Supplied records:
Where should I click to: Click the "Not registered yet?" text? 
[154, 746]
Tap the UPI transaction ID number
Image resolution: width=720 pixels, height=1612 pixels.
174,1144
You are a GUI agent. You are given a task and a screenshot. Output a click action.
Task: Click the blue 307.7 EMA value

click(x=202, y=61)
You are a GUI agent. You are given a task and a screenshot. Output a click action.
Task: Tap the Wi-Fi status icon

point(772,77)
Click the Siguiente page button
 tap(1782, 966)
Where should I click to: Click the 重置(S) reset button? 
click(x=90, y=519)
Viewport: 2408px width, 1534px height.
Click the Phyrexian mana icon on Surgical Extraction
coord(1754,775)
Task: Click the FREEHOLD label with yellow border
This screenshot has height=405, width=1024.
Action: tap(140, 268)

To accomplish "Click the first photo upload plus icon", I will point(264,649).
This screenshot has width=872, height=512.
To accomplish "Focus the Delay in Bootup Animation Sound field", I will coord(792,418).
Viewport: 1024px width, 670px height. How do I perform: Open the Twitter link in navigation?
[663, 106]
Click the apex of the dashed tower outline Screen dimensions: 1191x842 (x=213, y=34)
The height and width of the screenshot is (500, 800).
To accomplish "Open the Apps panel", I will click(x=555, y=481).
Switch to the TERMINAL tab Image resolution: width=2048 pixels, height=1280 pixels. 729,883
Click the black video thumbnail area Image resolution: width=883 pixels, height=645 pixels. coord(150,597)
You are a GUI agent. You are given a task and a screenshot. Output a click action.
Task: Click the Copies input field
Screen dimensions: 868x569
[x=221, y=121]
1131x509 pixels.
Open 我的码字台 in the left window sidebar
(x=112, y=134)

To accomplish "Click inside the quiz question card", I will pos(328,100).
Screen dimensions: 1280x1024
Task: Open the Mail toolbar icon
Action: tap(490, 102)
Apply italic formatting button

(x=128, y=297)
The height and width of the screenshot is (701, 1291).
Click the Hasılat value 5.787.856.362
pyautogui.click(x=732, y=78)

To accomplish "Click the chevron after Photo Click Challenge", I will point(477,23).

Exercise:
Swap "thumbnail" for "preview" in the listing between the lines holding "Switch to the" and "(x=128, y=297)", inclusive, and reproduce only those lines with everything else unchanged.

Written answer:
Switch to the TERMINAL tab Image resolution: width=2048 pixels, height=1280 pixels. 729,883
Click the black video preview area Image resolution: width=883 pixels, height=645 pixels. coord(150,597)
You are a GUI agent. You are given a task and a screenshot. Output a click action.
Task: Click the Copies input field
Screen dimensions: 868x569
[x=221, y=121]
1131x509 pixels.
Open 我的码字台 in the left window sidebar
(x=112, y=134)

To accomplish "Click inside the quiz question card", I will pos(328,100).
Screen dimensions: 1280x1024
Task: Open the Mail toolbar icon
Action: tap(490, 102)
Apply italic formatting button

(x=128, y=297)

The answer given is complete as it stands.